Com pressa febril viramos o corpo de frente, e aquela barba gotejante estava apontada para a lua fria e clara no alto. Não podia haver nenhuma dúvida quanto à testa saliente e aos olhos afundados de animal. Era, de fato, o mesmo rosto que havia olhado ferozmente para mim, à luz da vela, de cima da pedra, o rosto de Selden, o criminoso.
Depois, num instante, tudo ficou claro para mim. Lembrei-me de que o baronete havia me contado que dera o seu velho guarda-roupa a Barrymore.

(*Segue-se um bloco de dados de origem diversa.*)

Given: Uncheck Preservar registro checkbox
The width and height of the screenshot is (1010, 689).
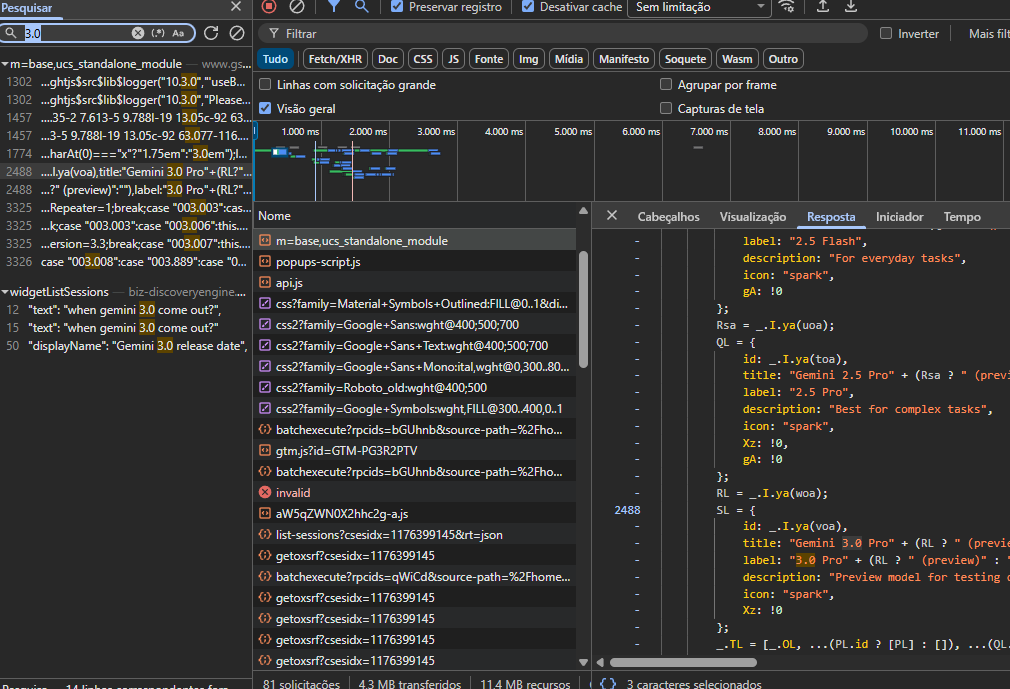Looking at the screenshot, I should click(397, 7).
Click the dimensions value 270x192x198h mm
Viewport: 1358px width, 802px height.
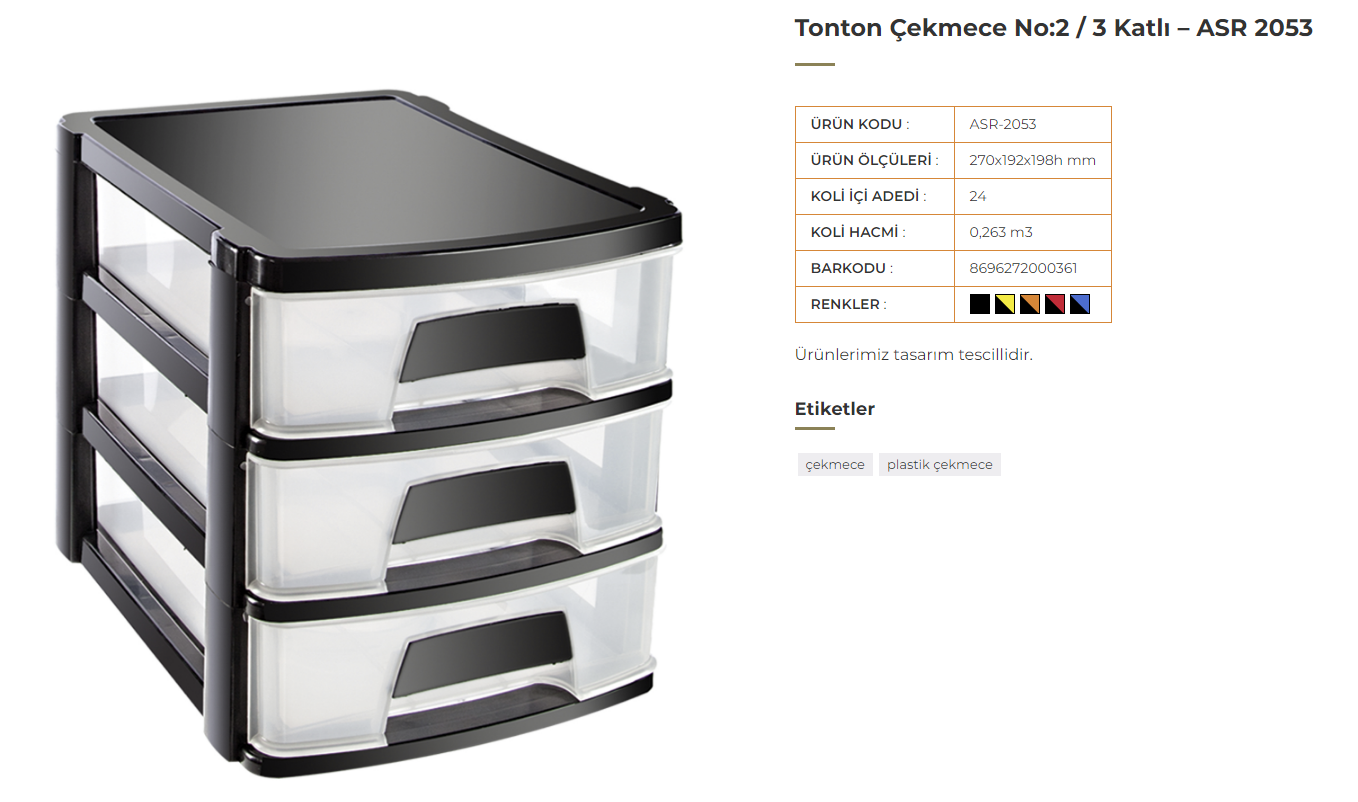point(1033,160)
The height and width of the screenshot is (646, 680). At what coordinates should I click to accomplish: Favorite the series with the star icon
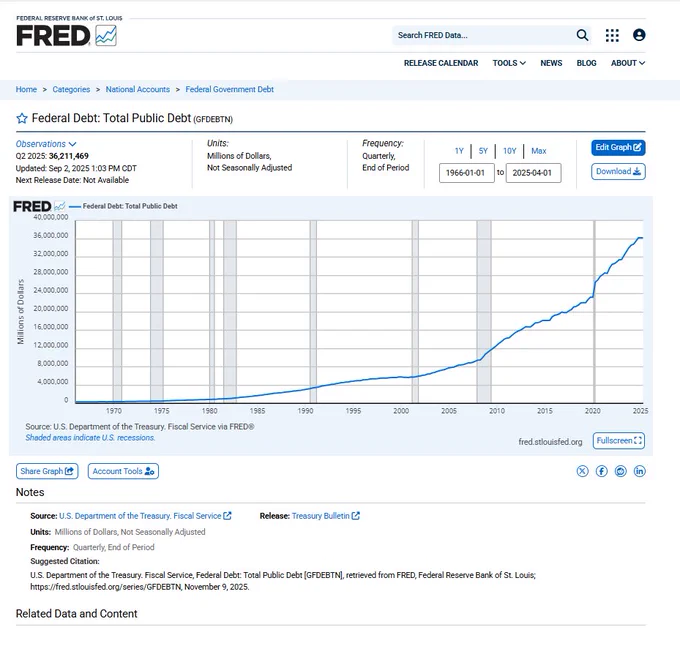21,118
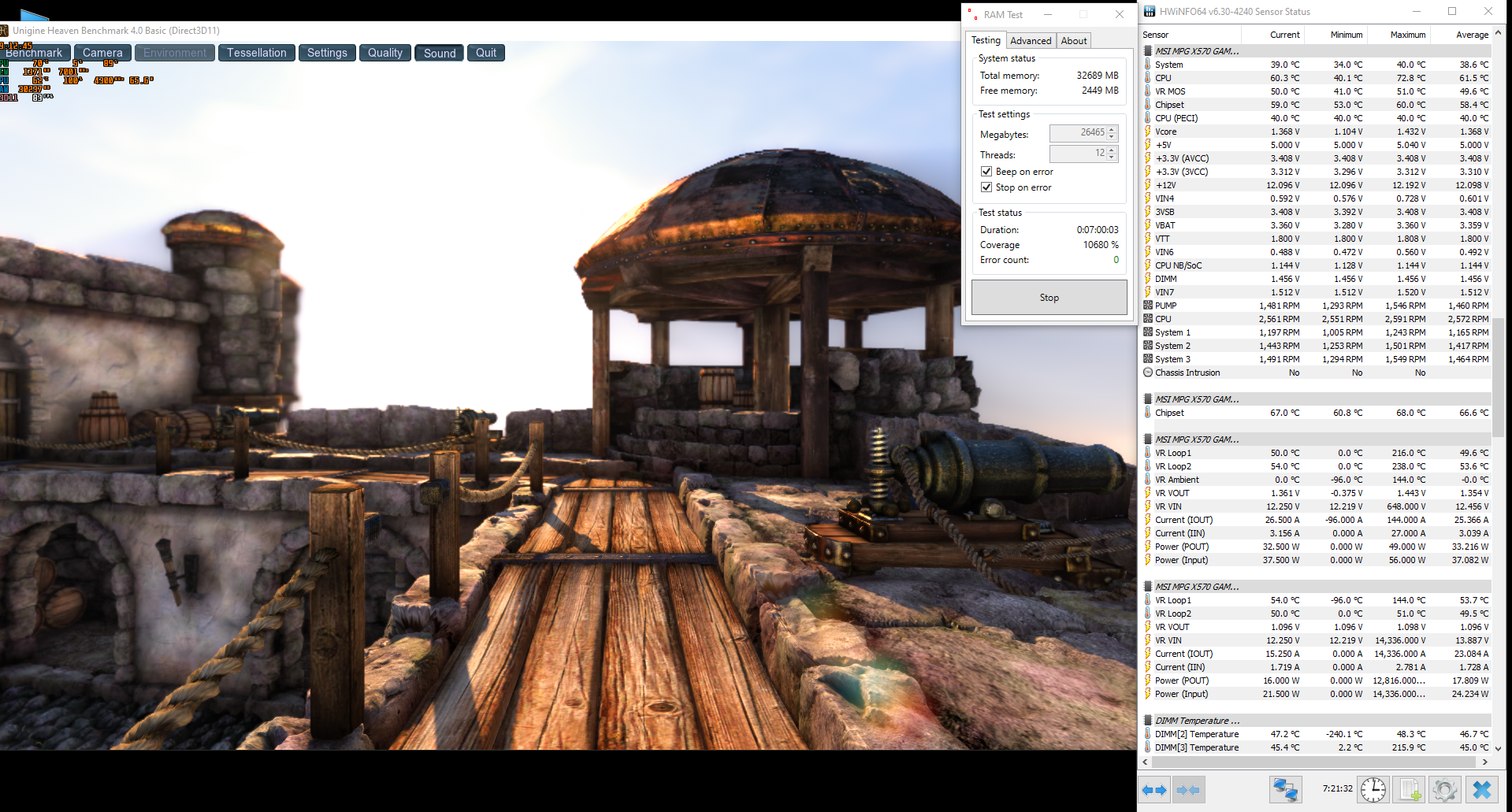1512x812 pixels.
Task: Decrease Threads value with down stepper arrow
Action: pyautogui.click(x=1112, y=158)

Este o havia passado adiante a fim de ajudar Selden em sua fuga. Botas, camisa, boné, era tudo de sir Henry. A tragédia ainda era terrível, mas este homem havia pelo menos merecido a morte pelas leis do seu país. Contei a Holmes o que acontecera, com o meu coração borbulhando de gratidão e alegria.

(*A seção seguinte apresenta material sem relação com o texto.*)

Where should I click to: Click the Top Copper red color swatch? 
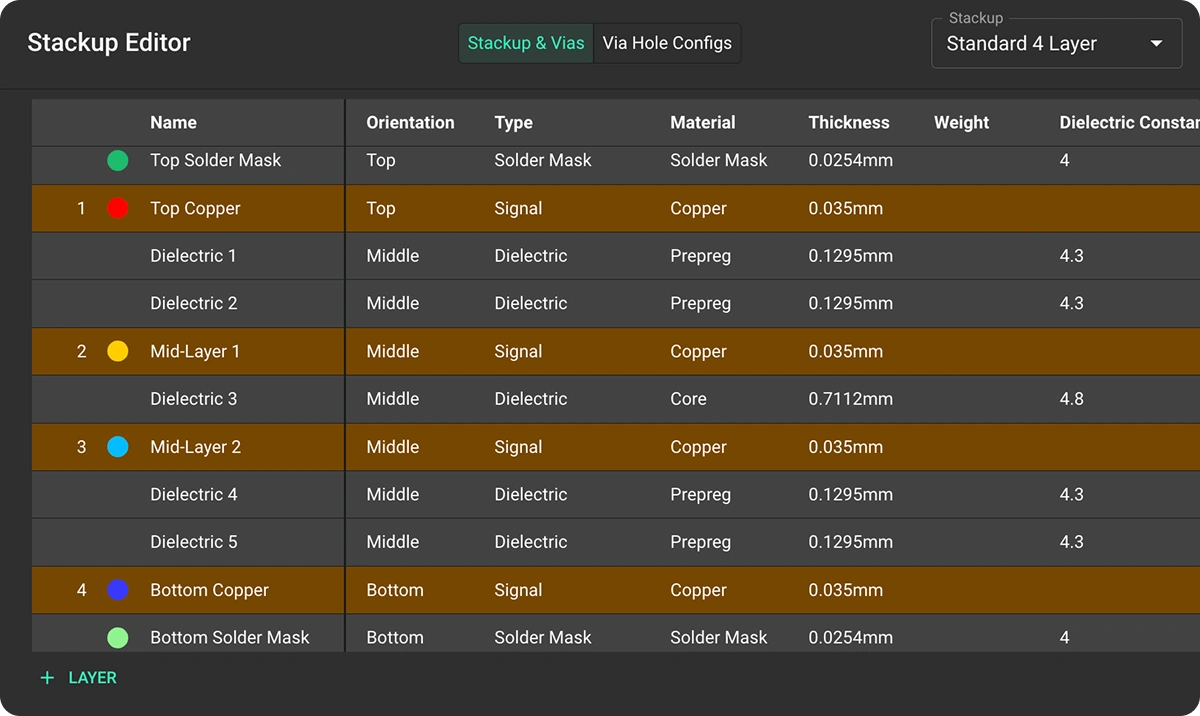pos(117,208)
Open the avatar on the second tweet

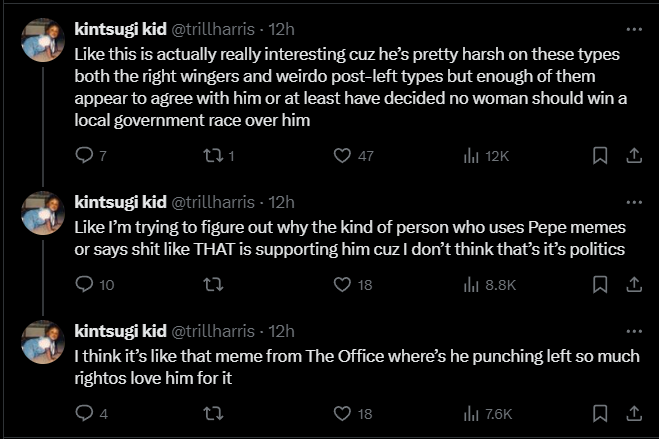43,213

– Então as roupas causaram a morte do pobre-diabo – disse ele. – É evidente que o cão foi lançado na pista de algum objeto de sir Henry, provavelmente a bota que foi surrupiada do hotel, e assim descobriu este homem. Mas há uma coisa muito estranha: como foi que Selden, no escuro, soube que o cão estava na sua pista?
– Ele deve ter ouvido alguma coisa.
– Ouvir um cão no pântano não provocaria num homem duro como este condenado esse paroxismo de terror, a ponto de se arriscar a ser recapturado gritando desesperadamente por socorro. Pelos seus gritos, ele deve ter corrido uma longa distância depois de saber que o animal estava na sua pista. Como ele soube?
– Um mistério maior para mim é o motivo por que este cão, supondo que todas as nossas conjecturas estejam corretas...
– Eu não suponho nada.
– Bem, então, por que este cão estava solto esta noite? Suponho que nem sempre ele corra solto pelo pântano. Stapleton não o deixaria ir a menos que tivesse motivos para pensar que sir Henry estaria lá.
– Minha dificuldade é a maior das duas, porque eu acho que teremos muito em breve uma explicação para a sua, ao passo que a minha pode permanecer eternamente um mistério. A questão agora é: o que devemos fazer com o corpo deste pobre-diabo? Não podemos abandoná-lo aqui para as raposas e os corvos.
– Sugiro que o deixemos dentro de uma das cabanas até conseguirmos nos comunicar com a polícia.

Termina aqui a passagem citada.